The Daily News, in true tabloid form, put it in pithier terms: "Another night with the fictional Apple family, another master class in acting so natural that the six-member ensemble should come with ORGANIC stamps."

All four plays run in rep through mid-December.


Why should only the big boys of New York theatre get to do the expanding?

The Flea Theater artistic director Jim Simpson — perhaps inspired by the growing dimensions of such companies as Signature Theatre Company, Theatre for a New Audience and St. Ann's Warehouse — announced that the Off-Off-Broadway company will build a three-theatre performing arts complex that will serve as the organization's new home in TriBeCa. A groundbreaking ceremony for the project will take place Dec. 5.

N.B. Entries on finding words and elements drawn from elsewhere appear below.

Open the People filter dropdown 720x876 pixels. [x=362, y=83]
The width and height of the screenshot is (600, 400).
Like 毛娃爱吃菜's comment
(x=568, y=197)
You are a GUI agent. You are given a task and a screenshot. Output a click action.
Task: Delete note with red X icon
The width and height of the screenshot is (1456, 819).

Simpson said in a statement that the reason for the new building is "because we've outgrown our old one. With 16 shows a year our dressing rooms are cramped, storage is non-existent and we turn projects away due to scheduling constraints. The new Flea will give three beautiful, unique and intimate spaces to the off-off-Broadway community and let us do more of what we do best: help emerging artists practice their craft, established artists try new things and mid-career artists establish their identity."

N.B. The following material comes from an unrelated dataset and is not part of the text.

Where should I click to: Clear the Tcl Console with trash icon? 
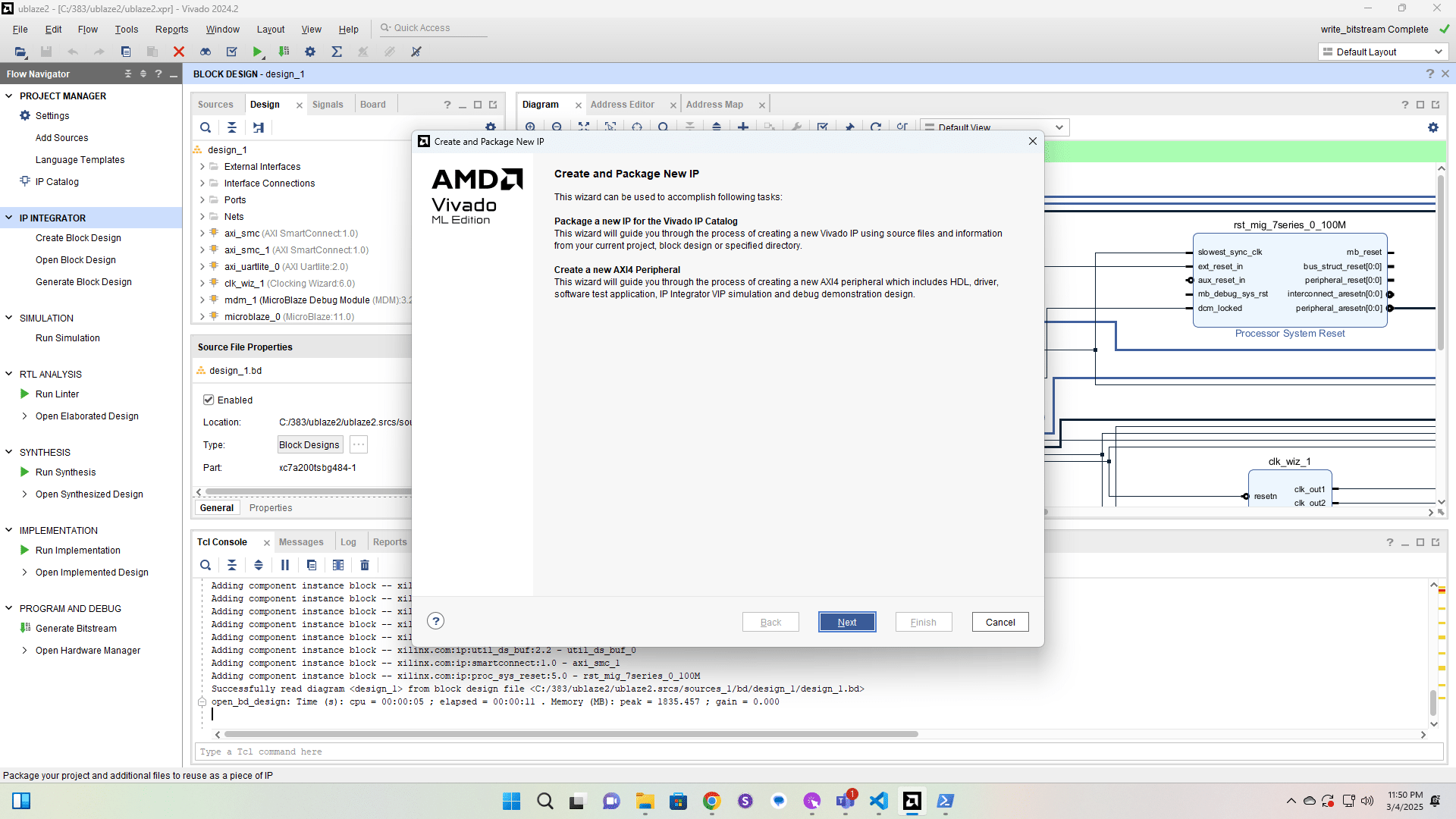tap(365, 565)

The Flea was founded in 1995 at its current location at 41 White Street. The current space features two theatres, the original 74-seat upstairs flexible space and a downstairs 40-seat playhouse that was added later. The company previously purchased a building at 20 Thomas Street, four blocks south of their current location, with seed money from their board of directors and state and city funding. Now, the company has raised 95 percent of the funds needed to build the performing arts complex.

Maybe now the company will have to name itself after a bigger bug.

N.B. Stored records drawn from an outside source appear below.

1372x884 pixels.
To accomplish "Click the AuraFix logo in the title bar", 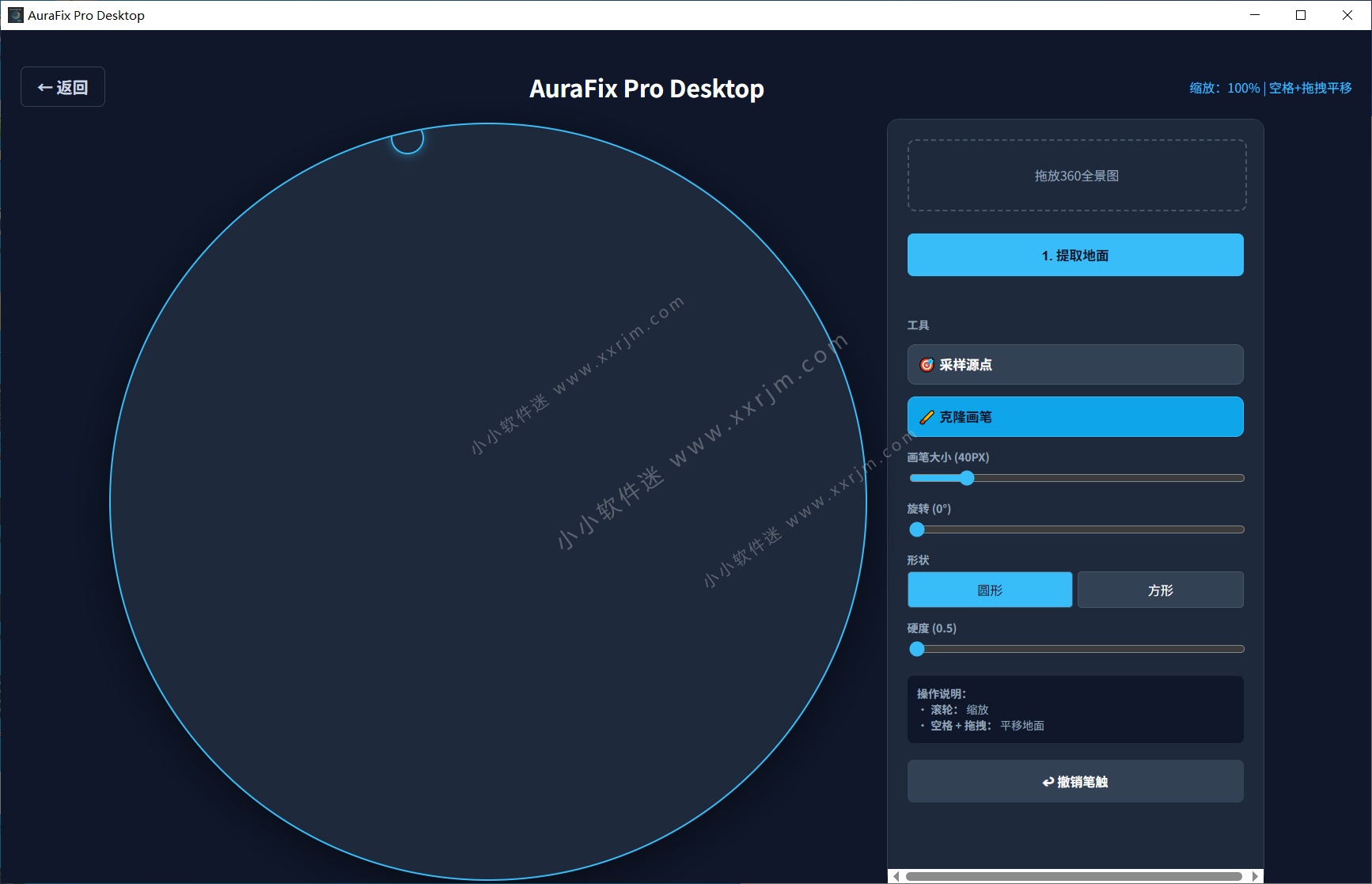I will click(x=15, y=14).
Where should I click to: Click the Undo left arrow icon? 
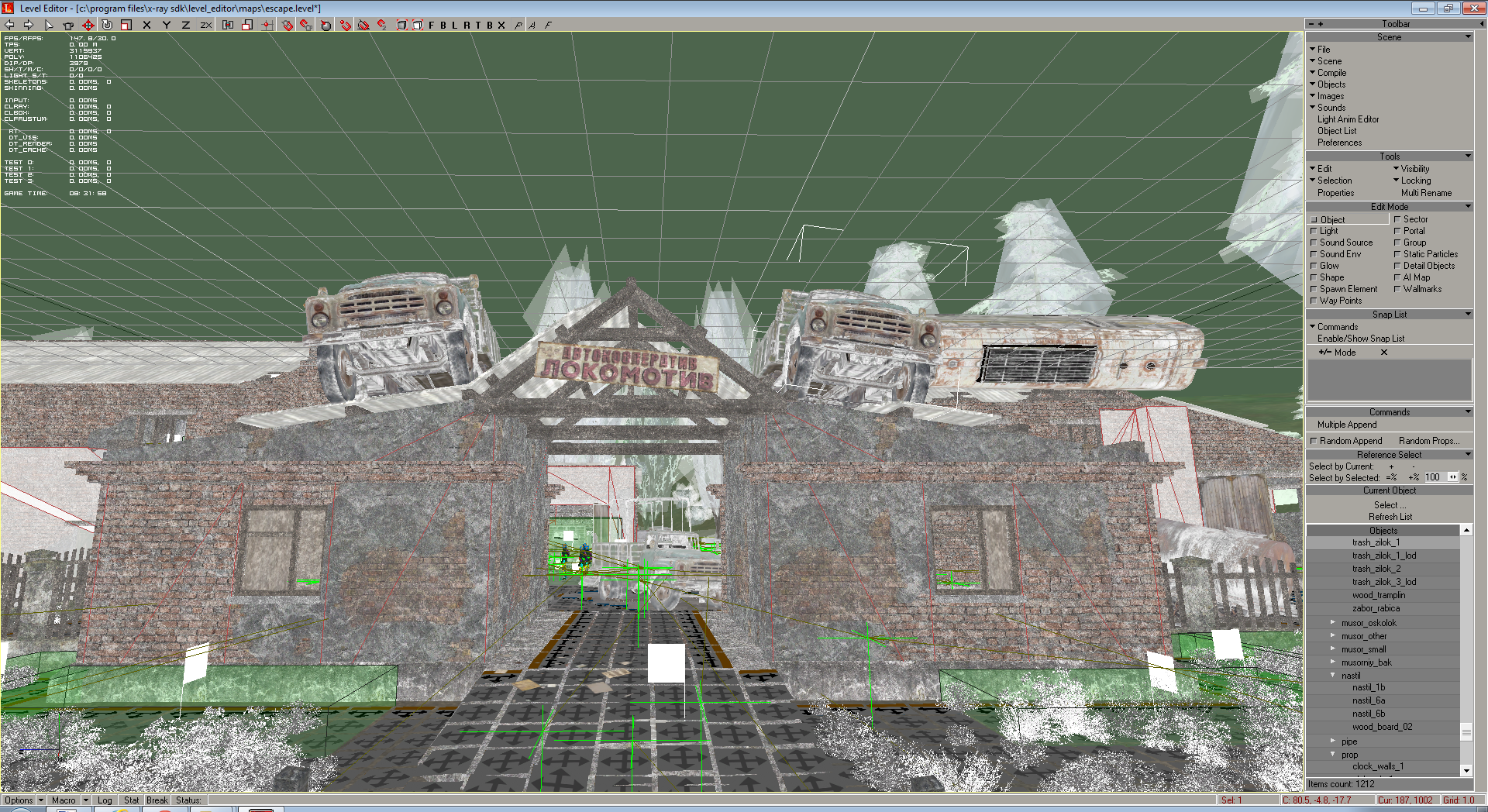pos(9,25)
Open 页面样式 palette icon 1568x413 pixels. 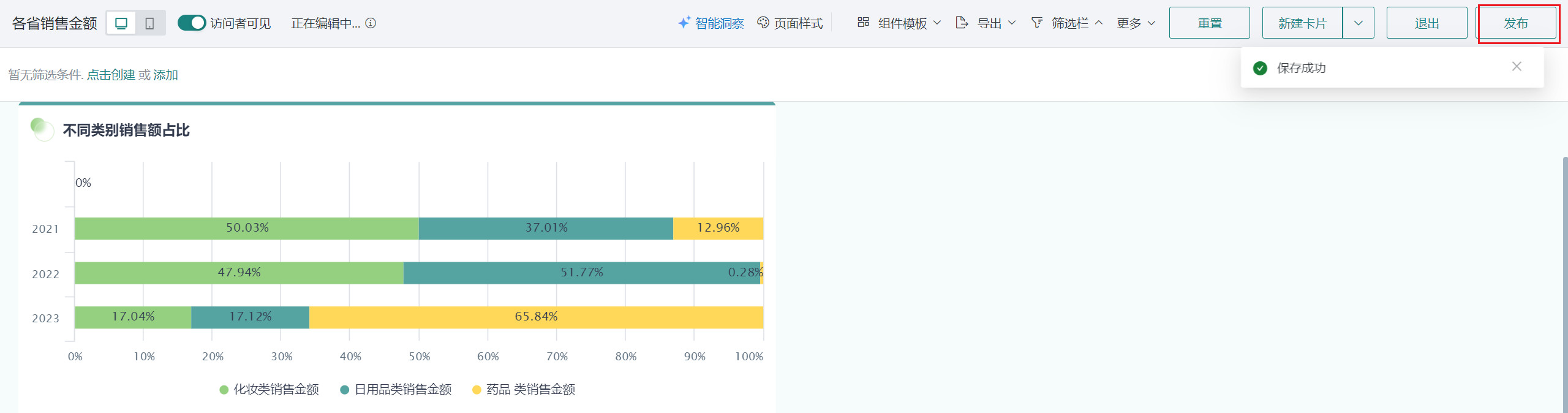(763, 23)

Less than a decade after the playwright's death and only four years after opening its doors, Pittsburgh's August Wilson Center for African American Culture is facing closure, according to the New York Times.

The $42 million culture center opened in 2009 after raising $36 million from government and private sources. It also took on a $11 million loan from Dollar Bank to complete its construction.

In September Dollar Bank sued to foreclose after having not been paid for eight months.

Mark Clayton Southers, a former director of its theatre program, said in an interview with the New York Times that the Wilson Center was unable to find an audience among the people portrayed in Wilson's plays.

"You can't build it and they will come," Southers told the Times. "Not when you're trying to work with a community that is not traditional theatregoers or cultural consumers."